REPUBLIKA.CO.ID, JAKARTA -- Komisi untuk Orang Hilang dan Korban Tindak Kekerasan (KontraS) menyoroti langkah pemerintah yang memaksakan pemindahan Ibu Kota Negara (IKN) ke Penajam Paser, Kalimantan Timur. Sebab, jangka waktu pembahasan Undang-Undang IKN dijalankan kurang dari dua bulan. Padahal, pemindahan ibu kota tentu bukan masalah sepele dan remeh.
"Kami juga menyayangkan bahwa pembangunan mega proyek IKN ini belum menjadi diskursus publik karena sejauh ini masih diwarnai oleh narasi tunggal negara sehingga berakibat pada ketidakberimbangan narasi," kata Wakil Koordinator KontraS Rivanlee Ananda dalam keterangannya, Jumat (4/3).

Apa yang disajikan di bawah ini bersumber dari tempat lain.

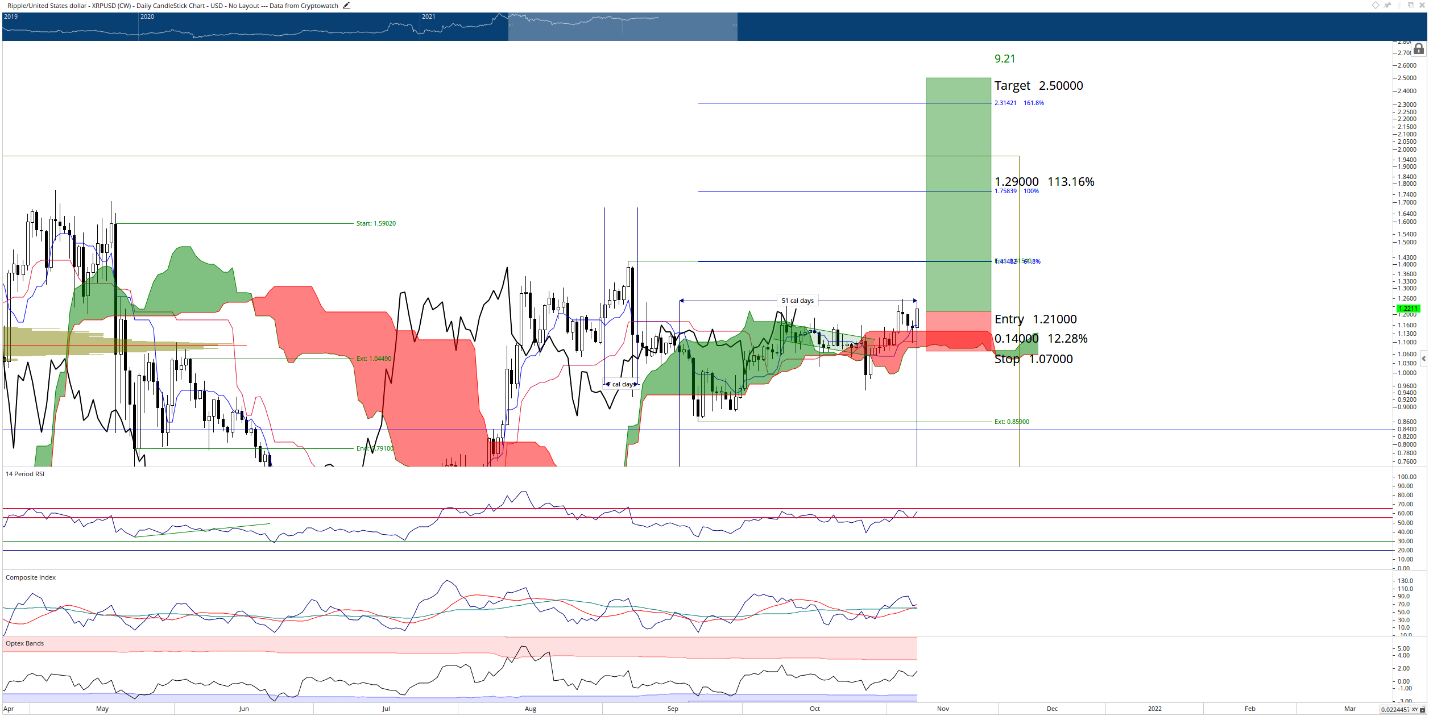The height and width of the screenshot is (716, 1429).
Task: Close the chart window via top-right X
Action: tap(1423, 5)
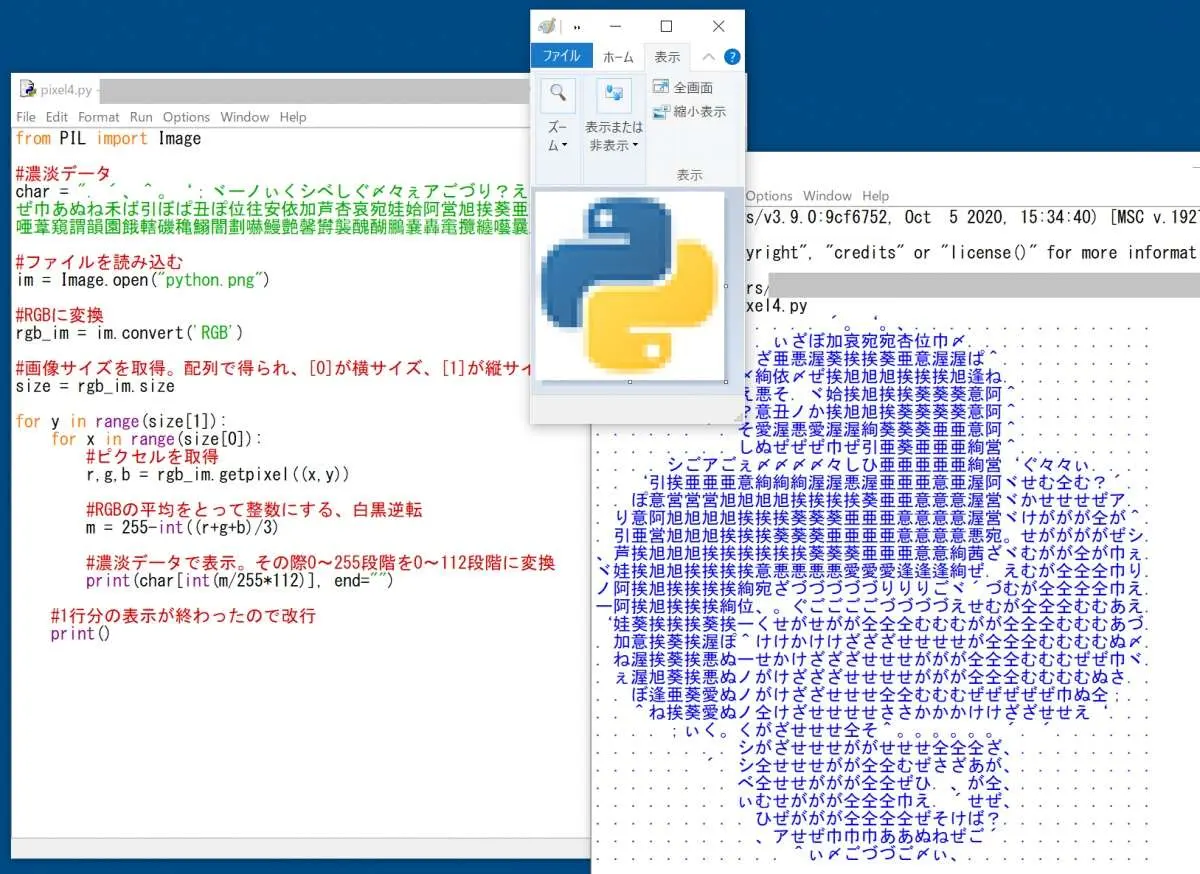The image size is (1200, 874).
Task: Switch to the ホーム tab in Paint
Action: [618, 57]
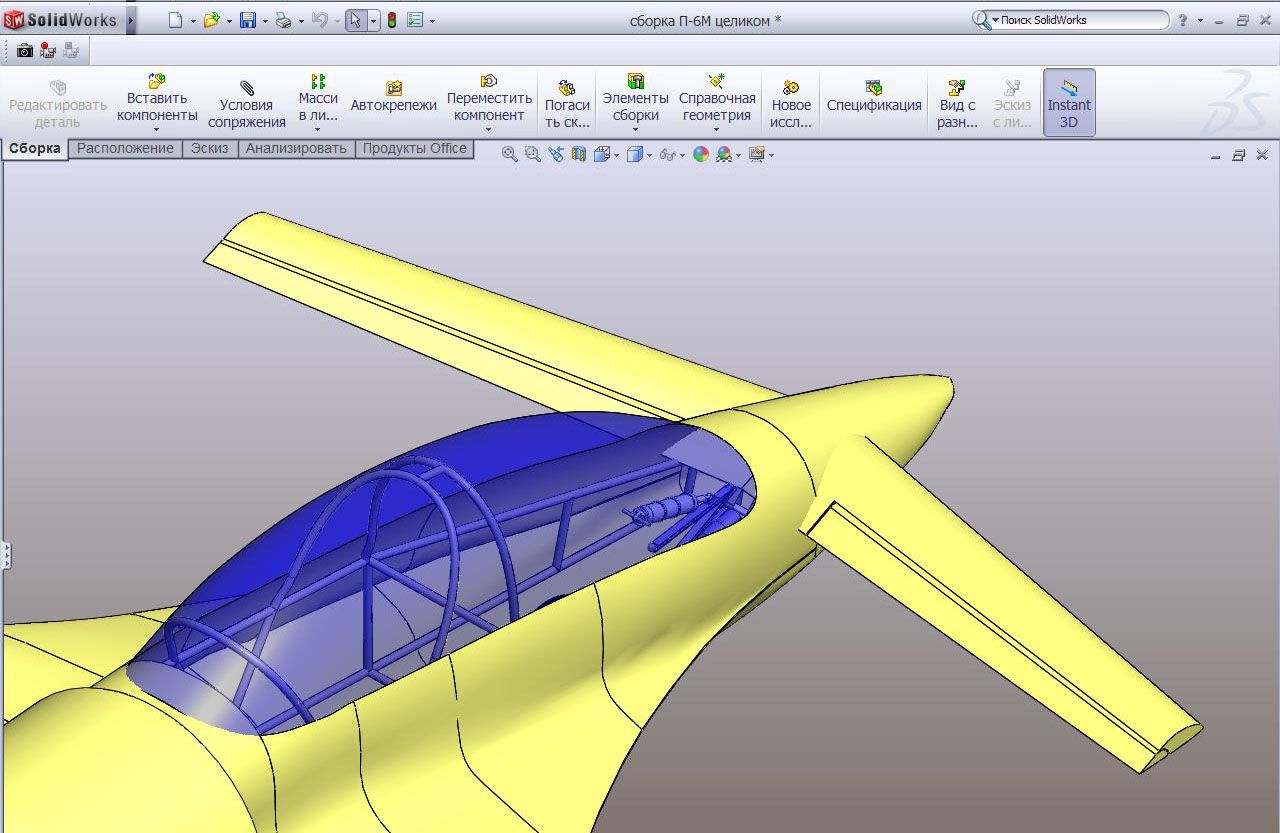Toggle the section view icon
Image resolution: width=1280 pixels, height=833 pixels.
point(578,154)
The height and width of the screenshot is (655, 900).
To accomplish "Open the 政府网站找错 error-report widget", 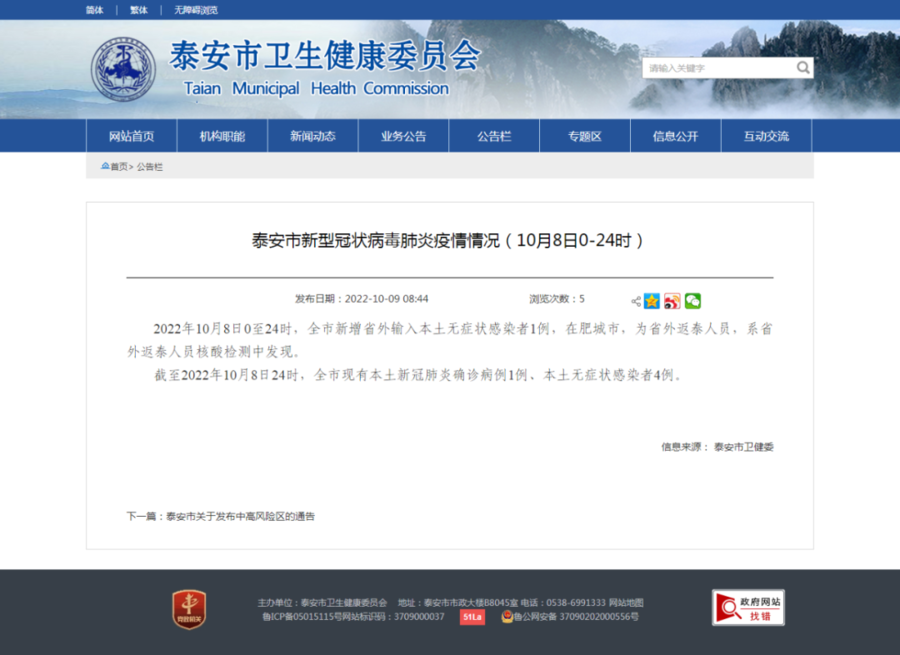I will tap(747, 606).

Belum lagi, pembahasannya yang dilakukan secara tertutup dan dan jauh dari akuntabilitas publik. KontraS menganggap, bahwa keputusan memindahkan ibukota dimulai dari pembuatan naskah UU IKN begitu jauh dari semangat good governance dan Asas-Asas Umum Pemerintahan yang Baik (AUPB).

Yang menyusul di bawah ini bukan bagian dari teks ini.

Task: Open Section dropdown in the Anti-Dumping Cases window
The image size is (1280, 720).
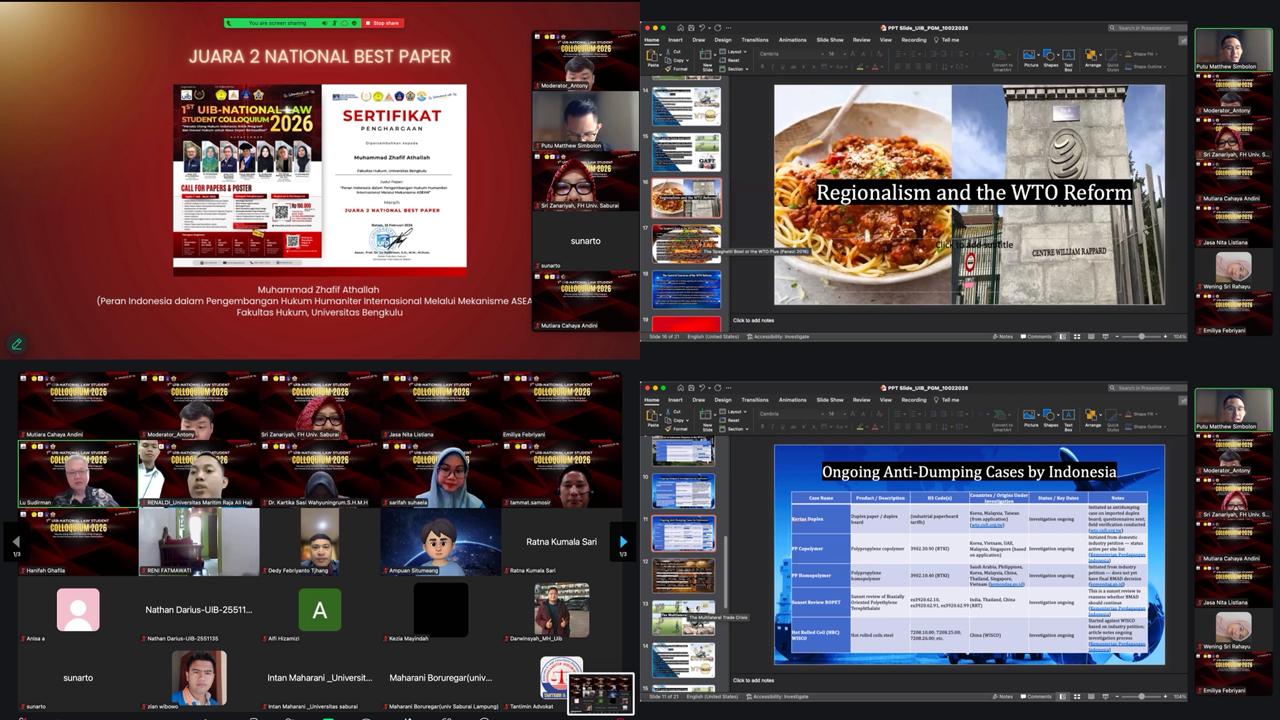Action: 736,429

Selain itu, KontraS juga mencium aroma conflict of interest yang sangat kental dalam proses pembangunan IKN ini. Belum lagi persoalan lingkungan hidup di Kalimantan yang belum selesai dihantui dampak buruk dari pertambangan.
"Ambisi mega proyek IKN hanya akan memindahkan masalah lingkungan yang terjadi di Jakarta ke Kalimantan," ucapnya.
Lebih jauh, lanjutnya, pembangunan IKN yang tentu akan memakan biaya yang besar belum memiliki urgensi yang signifikan. Sebab, Indonesia masih harus mengedepankan pemulihan ekonomi pasca-Covid-19 dibandingkan menghamburkan uang untuk memenuhi hasrat Presiden untuk meninggalkan legacy politik di 2024.